More broadly, I believe that as originally conceived the conference would have been a golden opportunity to expose the Dalai Lama to the time honoured wisdom of Africa, as well as Africans to the philosophy of the Dalai Lama. Perhaps this is why the very notion of His Holiness setting foot on the Mother Continent is so feared by his opponents.
Ladies and Gentlemen, the Dalai Lama’s busy schedule of teaching here and around the world, along with his prolific writings have established him, as a truly global icon for the power of human liberation and compassion. It is little wonder then that international polling in recent years has consistently placed him among the world’s most admired individuals.
It therefore defies logic that some still believe that his influence can be diminished by seeking to deny others the opportunity of his physical presence. Such provocations rather only serve to diminish his would be censors in the eyes of the world as they embark upon human rights violations daily.
In an age of global communications, including greater South-South exchange, this has simply resulted in greater curiosity about his humanitarian work and advocacy. In this way, the persistent efforts to block the Dalai Lama from ever coming to Africa have merely raised his profile across our continent.
Ladies and Gentlemen, as much as I share in the global respect that has been earned by the Dalai Lama by his tireless outreach, I am also mindful that I am here today as the guest of a much greater community of exiles. Like India my own country of Botswana has often served as a place of refuge for those fighting the forces of oppression.
From the Namibian refugees fleeing into Botswana to escape the genocidal German occupation of their country at the beginning of the 20th century to the many other freedom fighters, including Nelson Mandela, who were forced to follow them to escape the clutches of the enforcers of Apartheid and continued colonial rule, which once held sway in our region.
At the time of our independence back in 1966 my own country was surrounded by such racist regimes that seemingly dwarfed us in terms of their military and economic power. Living as we did in the shadow of Apartheid many thought that there was little prospect for us to enjoy the fruits of our sovereignty by pulling ourselves up from our status as being among the world’s least developed countries.

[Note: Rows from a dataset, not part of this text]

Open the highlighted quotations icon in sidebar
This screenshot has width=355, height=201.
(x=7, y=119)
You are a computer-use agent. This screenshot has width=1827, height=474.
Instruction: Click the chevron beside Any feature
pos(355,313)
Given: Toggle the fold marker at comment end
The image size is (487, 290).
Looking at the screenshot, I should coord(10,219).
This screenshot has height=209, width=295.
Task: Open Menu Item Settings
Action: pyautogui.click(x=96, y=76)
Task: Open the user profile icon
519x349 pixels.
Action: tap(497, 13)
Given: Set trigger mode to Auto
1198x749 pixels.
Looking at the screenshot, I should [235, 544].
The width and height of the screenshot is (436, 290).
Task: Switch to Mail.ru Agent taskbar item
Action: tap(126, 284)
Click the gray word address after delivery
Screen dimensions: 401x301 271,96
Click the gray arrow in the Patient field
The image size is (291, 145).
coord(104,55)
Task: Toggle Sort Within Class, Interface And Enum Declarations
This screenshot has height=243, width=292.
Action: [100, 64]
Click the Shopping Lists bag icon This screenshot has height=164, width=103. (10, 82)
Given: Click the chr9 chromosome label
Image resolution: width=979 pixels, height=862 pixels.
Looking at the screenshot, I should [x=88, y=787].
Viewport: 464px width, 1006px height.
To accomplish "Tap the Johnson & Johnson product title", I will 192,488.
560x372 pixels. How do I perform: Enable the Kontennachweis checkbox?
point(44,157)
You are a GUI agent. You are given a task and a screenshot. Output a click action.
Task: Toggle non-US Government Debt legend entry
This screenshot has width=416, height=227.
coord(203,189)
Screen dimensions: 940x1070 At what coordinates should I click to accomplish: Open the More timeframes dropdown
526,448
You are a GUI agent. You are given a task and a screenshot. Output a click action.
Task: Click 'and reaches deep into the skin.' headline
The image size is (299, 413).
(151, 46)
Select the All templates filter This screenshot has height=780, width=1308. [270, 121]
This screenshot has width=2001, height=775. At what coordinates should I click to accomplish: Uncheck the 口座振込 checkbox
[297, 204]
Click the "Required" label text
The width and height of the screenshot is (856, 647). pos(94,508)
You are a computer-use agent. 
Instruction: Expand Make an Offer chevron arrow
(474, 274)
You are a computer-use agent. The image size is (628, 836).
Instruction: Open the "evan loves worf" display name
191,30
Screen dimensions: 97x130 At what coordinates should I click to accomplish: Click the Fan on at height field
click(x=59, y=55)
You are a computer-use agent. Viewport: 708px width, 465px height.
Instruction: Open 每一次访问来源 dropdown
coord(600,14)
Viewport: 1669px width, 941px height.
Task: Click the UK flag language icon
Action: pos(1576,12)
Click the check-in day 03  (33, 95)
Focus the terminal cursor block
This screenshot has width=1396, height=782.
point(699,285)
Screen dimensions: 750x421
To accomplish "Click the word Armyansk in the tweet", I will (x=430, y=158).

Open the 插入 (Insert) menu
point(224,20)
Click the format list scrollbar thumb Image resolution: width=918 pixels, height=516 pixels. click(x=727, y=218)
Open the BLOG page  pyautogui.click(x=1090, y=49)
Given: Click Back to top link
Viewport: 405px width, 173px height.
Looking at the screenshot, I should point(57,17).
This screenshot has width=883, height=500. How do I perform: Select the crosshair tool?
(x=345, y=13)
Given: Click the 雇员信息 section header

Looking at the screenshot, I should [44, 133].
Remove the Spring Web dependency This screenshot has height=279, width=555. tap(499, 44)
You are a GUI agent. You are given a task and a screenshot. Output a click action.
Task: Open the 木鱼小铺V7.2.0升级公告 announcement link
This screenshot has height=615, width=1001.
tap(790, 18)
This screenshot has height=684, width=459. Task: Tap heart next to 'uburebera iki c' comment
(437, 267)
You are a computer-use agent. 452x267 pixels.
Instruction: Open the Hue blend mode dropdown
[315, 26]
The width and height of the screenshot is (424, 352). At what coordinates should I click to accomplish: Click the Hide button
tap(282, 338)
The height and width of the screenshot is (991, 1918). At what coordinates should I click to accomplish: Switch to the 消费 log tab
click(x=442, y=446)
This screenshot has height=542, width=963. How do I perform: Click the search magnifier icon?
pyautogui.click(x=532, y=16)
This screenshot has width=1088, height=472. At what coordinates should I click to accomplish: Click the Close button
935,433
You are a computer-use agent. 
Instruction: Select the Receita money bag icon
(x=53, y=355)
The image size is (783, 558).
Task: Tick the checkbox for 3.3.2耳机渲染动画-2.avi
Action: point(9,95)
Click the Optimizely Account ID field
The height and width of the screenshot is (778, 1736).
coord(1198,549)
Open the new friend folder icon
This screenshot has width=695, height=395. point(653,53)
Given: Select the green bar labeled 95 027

Neither did many in the world see any immediate likelihood that the growing numbers of exiles then living within our borders and elsewhere in the region would be able to return. But return they did.
Like Tibetans the once oppressed peoples of Southern Africa proved resilient in their determination to achieve a better future for themselves. Like Tibetans they too remained dauntless in the pursuit of their own liberation while reaching out and finding support from the international community.
Popular sayings at the time were: “The struggle continues, but victory is certain” and “Power is ours.”
This then Ladies and Gentlemen is my message of hope for the people of Tibet. While your own struggle has been long and painful, you can take solace in the fact that in your hearts you remain undefeated, in your minds you are already liberated. With such a mindset and the power of your collective determination, your own victory is ultimately certain. I thank you all for your attention and God bless.”